Pointless babble and creaky noises
Over half of the United States population actively uses Facebook. Millions and millions are on MySpace, and millions and millions are on Twitter. I inactively use all of them, and I don't tweet.
I do make small, creaky noises when I walk, however. It's my bum knee.
I have this: a weekly column in eight newspapers, and I self-published a book consisting of 45 columns. Volume Two is in the works. Who do I think I am? Who do we think we are? Why do we spend so much time texting and tweeting, and transmitting our whereabouts and whatabouts?
I cannot answer for anyone else. I can only conjecture. I think egos are involved. Social networking makes it possible for each of us to show off, to let the world know we are here, to rant, to seek attention.
I know exactly why I write. It is very satisfying and self-validating. Just like painting. I had a better year as a writer than I did as a painter (in 2013). It was totally unexpected.
Tweeting has been called "pointless babble," but everyone is doing it. I wouldn't know how to begin, and if I did, I wouldn't know why I was doing it.
But I am an exception. Technology is passing me by. I just read that my desktop computer might be obsolete in the future because everyone is going to be using tablets. Not me.
I can understand why people would change over to tablets. You can make use of them while you are on the go. But I am not on the go. I am on the stay.
The same article said that landlines are almost a thing of the past, and 40% of us have wireless service.
Once again, not me. I don't have the latest anything.
My column appears online but I rarely read it there. I like to get ink on my fingers.
People stand in line to get the latest Apple. I don't stand in line. If I am third in line, I change my mind and go somewhere and get a milk shake.
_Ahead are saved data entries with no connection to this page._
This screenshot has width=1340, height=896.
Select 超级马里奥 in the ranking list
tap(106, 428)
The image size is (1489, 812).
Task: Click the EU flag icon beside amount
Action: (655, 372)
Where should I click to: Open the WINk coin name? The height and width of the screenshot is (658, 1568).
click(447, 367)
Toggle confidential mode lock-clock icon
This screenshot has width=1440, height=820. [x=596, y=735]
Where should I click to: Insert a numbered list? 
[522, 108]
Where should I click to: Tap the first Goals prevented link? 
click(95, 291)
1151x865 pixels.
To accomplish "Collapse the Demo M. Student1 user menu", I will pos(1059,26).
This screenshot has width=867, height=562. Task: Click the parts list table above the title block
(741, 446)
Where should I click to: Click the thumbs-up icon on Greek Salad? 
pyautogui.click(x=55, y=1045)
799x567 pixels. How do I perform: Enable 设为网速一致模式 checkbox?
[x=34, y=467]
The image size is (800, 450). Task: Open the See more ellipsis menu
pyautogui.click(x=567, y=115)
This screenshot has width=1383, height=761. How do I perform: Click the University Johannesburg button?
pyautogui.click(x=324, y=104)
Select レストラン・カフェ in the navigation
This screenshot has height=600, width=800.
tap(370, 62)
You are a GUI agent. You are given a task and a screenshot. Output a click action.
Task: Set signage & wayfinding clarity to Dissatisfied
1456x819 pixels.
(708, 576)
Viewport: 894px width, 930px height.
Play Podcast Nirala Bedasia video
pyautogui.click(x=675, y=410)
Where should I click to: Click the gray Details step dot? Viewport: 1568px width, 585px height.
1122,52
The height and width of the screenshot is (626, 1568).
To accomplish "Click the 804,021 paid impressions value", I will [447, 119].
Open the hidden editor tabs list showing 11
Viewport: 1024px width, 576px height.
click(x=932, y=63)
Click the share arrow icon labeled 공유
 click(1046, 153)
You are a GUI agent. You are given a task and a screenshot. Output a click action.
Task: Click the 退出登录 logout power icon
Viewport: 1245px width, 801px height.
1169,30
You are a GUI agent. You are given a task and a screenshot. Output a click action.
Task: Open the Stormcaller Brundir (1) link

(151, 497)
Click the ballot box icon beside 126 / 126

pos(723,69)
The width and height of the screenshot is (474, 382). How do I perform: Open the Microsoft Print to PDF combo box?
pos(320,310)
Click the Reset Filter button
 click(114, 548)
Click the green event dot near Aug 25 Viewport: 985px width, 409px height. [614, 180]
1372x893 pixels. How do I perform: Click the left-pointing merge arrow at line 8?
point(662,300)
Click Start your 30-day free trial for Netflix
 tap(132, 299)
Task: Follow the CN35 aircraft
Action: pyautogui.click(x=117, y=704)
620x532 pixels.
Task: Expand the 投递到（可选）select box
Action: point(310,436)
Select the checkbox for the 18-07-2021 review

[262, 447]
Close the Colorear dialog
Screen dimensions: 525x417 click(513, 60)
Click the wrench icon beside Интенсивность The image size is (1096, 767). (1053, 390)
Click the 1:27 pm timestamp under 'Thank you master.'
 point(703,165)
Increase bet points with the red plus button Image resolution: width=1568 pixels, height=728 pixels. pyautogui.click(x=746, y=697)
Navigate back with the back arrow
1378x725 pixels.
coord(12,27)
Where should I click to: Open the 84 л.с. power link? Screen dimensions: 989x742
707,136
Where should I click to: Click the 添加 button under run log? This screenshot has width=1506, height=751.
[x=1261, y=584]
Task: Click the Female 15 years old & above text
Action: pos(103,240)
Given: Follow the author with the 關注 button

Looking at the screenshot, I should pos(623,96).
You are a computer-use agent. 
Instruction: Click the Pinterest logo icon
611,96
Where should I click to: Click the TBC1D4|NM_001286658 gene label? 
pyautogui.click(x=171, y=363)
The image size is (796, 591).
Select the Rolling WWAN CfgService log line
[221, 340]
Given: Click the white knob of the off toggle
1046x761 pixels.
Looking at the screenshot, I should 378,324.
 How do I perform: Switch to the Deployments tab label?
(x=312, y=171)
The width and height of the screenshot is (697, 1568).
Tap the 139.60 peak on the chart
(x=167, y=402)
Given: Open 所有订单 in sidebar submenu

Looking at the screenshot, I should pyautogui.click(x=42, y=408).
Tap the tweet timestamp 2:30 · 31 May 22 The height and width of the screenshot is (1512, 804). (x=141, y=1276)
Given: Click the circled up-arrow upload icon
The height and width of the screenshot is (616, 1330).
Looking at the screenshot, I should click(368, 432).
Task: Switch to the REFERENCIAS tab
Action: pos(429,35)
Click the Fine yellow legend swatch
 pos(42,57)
I am an anomaly. I am retired, I have one living relative, and no family of my own. There are no urgencies, except for the one that cannot be mentioned here.
I don't need to - or want to - know what anyone is doing at the moment. I was told, however, that Facebook, MySpace and Twitter are great for marketing your paintings.
I doubt it. Nothing is working right now. Nothing is selling. Here and there, low-priced art is selling, small paintings, or paintings that look like things. That means that people are buying recognizable imagery. There is nothing recognizable in my paintings, unless you can see images in clouds and fireplaces.
Most people would rather have a new contraption than a painting or a sculpture. I wonder how many works of art were given last Christmas, compared to the number of tablets. That's just the way it is.
Think twice times twice before you let your babies grow up to be artists. It's inwardly fulfilling beyond explanation, but it does not fulfill the refrigerator.
You text, you tweet, I write. It's all a kind of graffiti. We want to leave a trail in our existence. It's a conceit. Sure, a lot of it is useless and pointless gibberish, but it's hard to resist something that everyone else is doing.
I walked into the Tattered Cover after they put my book on the shelves and two things occurred to me. One, I wished that my parents could have seen what I was seeing. Two, I am in over my head.
I am in the same natatorium that Dickens and Twain and Camus are in, but I am underwater and breathing through a thin reed, gasping and treading. I am breathing a heady and intoxicating air.